Case in point: Her hilarious Instagram snaps showing her not-so-funny struggles with hyperemesis gravidarum. (If you haven’t had the pleasure of HG during pregnancy, congrats! We envy you.)
Amy is currently pregnant with her first baby, with husband Chris Fischer, and her latest pic is the perfect example of her no-holds-barred honesty. In it, she’s sprawled on her sofa in sweats and hooked up to an IV. The caption reads, “Am I glowing?” (The obvious answer here is no. She looks miserable.)
This isn’t the first time Amy’s been candid about having HG. Back in November, she had to reschedule several shows on her tour after she was hospitalized with the condition. She shared the news in a photo of herself asleep in a hospital bed. “I’m fine. Baby’s fine but everyone who says the 2nd trimester is better is not telling the full story. I’ve been even more ill this trimester. I have hyperemesis and it blows,” she said in the caption.
It blows, indeed. HG isn’t just your standard morning sickness. It comes with severe nausea, vomiting, weight loss and sometimes dehydration—and it usually lasts until the 20th week of pregnancy, or even longer. The condition gained a bit more notoriety after Kate Middleton, the Duchess of Cambridge, was hospitalized with it during her first pregnancy.
It’s rare, but not incredibly so. Between 0.5 percent and three percent of pregnant women suffer from HG, Sara Twogood, assistant professor of clinical obstetrics and gynecology at Keck Medicine of USC, told NBC.
And there are plenty of women who don’t get full-blown HG who still suffer through difficult or complicated pregnancies—pregnancies that make working either miserable or just plain impossible.

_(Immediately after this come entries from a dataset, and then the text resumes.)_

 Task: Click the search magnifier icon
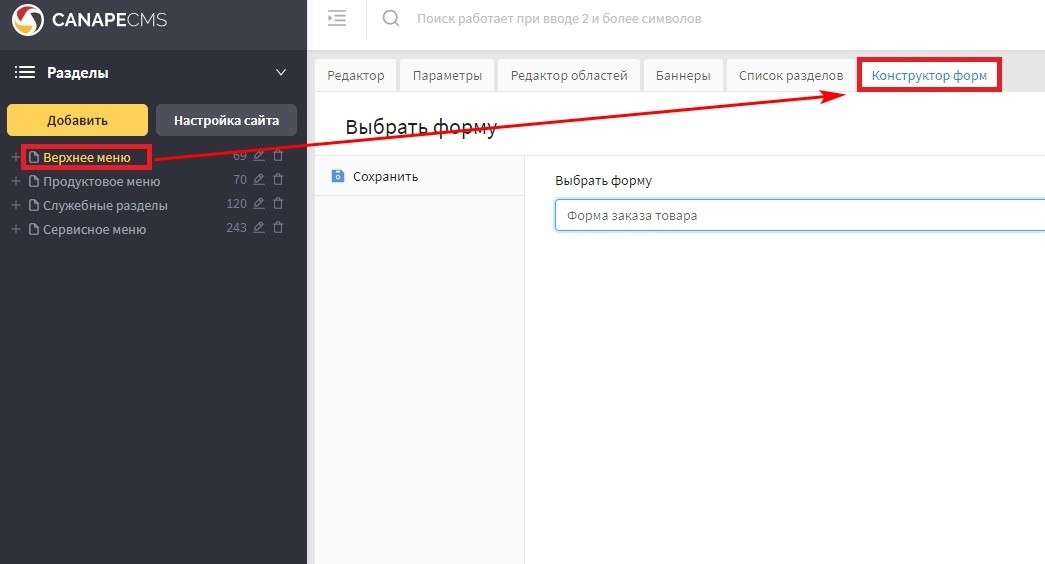click(391, 18)
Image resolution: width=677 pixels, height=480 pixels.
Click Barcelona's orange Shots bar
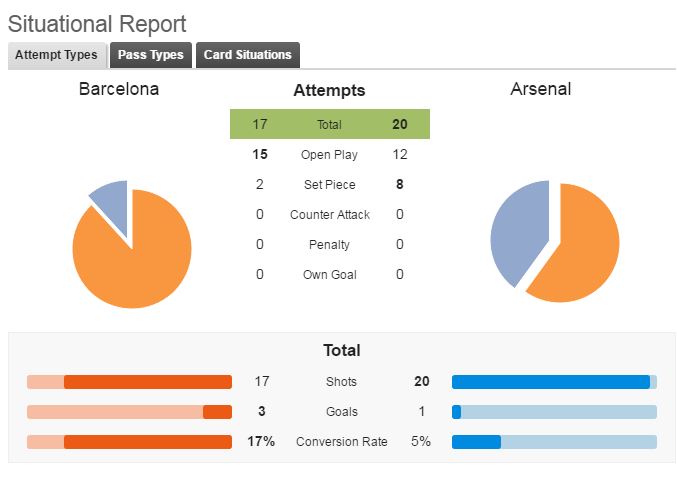pos(148,382)
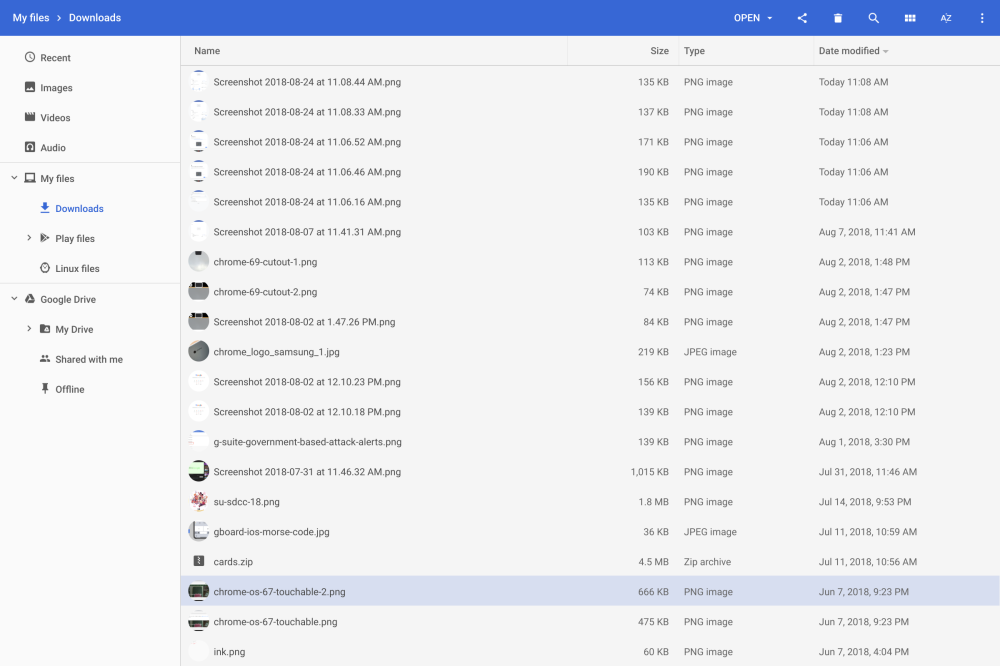Collapse the My files tree
The height and width of the screenshot is (666, 1000).
point(14,178)
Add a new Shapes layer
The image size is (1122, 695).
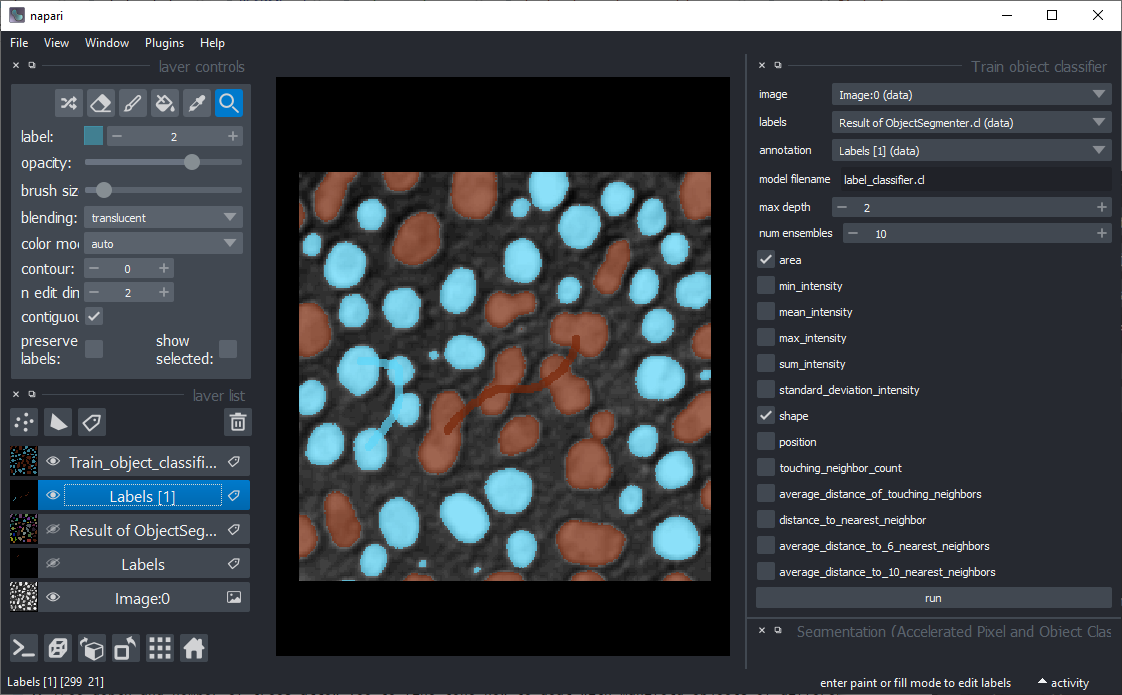pos(57,422)
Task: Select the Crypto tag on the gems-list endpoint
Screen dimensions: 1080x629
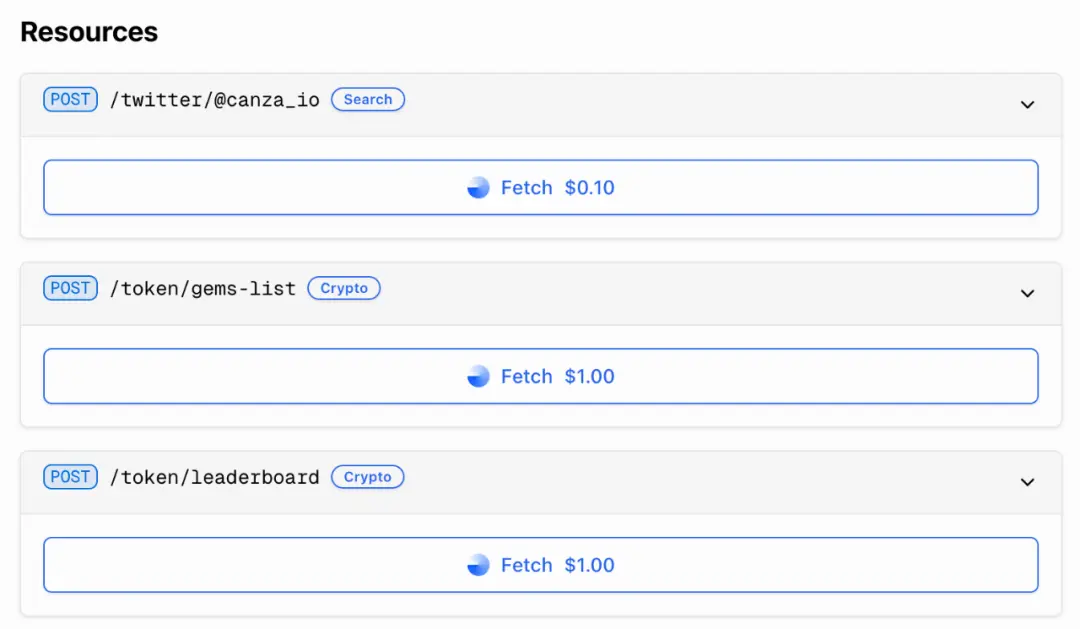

That’s why we love Amy’s honest look at HG. Staying quiet about our pregnancy and postpartum struggles isn’t working for women—our partners and employers think we’re fine and expect the same output as usual. But we’re not always fine. We’re creating a human life, and that miracle takes a lot of damn work. Sometimes we need an accommodation or two before we’re back to our kick-ass, hardworking selves.
Employers who are serious about retaining their talented working mom staffers will be more than happy to provide temporary relief to women who are struggling with a difficult pregnancy or postpartum recovery. That’s how to make a mom-to-be truly “glow.”